The New Year doesn’t bring all good news, with some bad tossed in the mixed. Overall, Redfin said, “All things considered, we see a fairly uneventful housing market next year.”
Here are Redfin’s five housing market predictions for 2016:
- Prices and sales will grow half as fast
As price growth ebbs and mortgage rates rise, more homeowners will stay put. Sales will grow about half as fast as they did this year and prices will rise at a more normal 3.5% to 4.5%, down from almost 6% this year.
According to a recent report from RealtyTrac, for more than a third of the nation’s major metro areas, home prices have reached all-time highs in 2015.
Here on the SF Peninsula housing demand is very high with so much job growth and inventory is very low. I expect more of the same in 2016.
- Easier Credit
Americans for whom a mortgage has been just out of reach will have a better shot at qualifying for one in 2016.
Lenders will embrace new ways to measure creditworthiness and mortgages will evolve to serve a changing American household. For example, credit scores will better evaluate a person’s rental history and utility bill payments. More loans will allow buyers to include income from room rentals, live-in parents and extended-family members.
In a significant move for housing regulation, last week a bill was introduced in the House of Representatives that would allow Fannie Mae and Freddie Mac to consider alternative credit-scoring models beyond the FICO credit score the government-sponsored enterprises currently use when determining what loans to purchase.
Yes, since the housing crash years back, lending as improved.
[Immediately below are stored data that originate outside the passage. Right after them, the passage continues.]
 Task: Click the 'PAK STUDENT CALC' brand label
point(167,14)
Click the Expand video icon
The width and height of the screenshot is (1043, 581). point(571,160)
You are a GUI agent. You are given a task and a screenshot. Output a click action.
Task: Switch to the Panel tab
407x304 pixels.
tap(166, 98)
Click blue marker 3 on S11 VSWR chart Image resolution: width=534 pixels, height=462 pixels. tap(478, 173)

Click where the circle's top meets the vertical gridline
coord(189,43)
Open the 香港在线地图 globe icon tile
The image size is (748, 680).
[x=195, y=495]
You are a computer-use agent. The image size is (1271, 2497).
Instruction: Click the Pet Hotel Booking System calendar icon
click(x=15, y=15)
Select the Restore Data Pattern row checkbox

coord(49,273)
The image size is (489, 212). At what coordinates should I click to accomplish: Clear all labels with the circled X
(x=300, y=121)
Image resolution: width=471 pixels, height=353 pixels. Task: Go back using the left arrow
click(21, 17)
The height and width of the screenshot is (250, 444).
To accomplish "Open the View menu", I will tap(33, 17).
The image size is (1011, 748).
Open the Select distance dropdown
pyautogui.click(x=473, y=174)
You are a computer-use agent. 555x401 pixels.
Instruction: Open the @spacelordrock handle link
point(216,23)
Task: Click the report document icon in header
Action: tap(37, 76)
That doesn’t mean it is easy – it is tedious to say the least. But it is for the overall well being of our market. If you are thinking about buying a home – please get a full pre-approval completed with your lender of choice. Understand your budget and adjust your wants/needs list accordingly.
- More (and older) first-time buyers
We expect first-timers to make up a bigger portion of the market than they did this year. The reason is simple: The market will be more welcoming to them thanks to the aforementioned slowing price growth and easier access to loans. This year’s market dropouts have saved for bigger down payments and will be ready to give the market another shot early next year. And more of those millennials who had been holding off on buying for various reasons will finally be ready and able to in 2016.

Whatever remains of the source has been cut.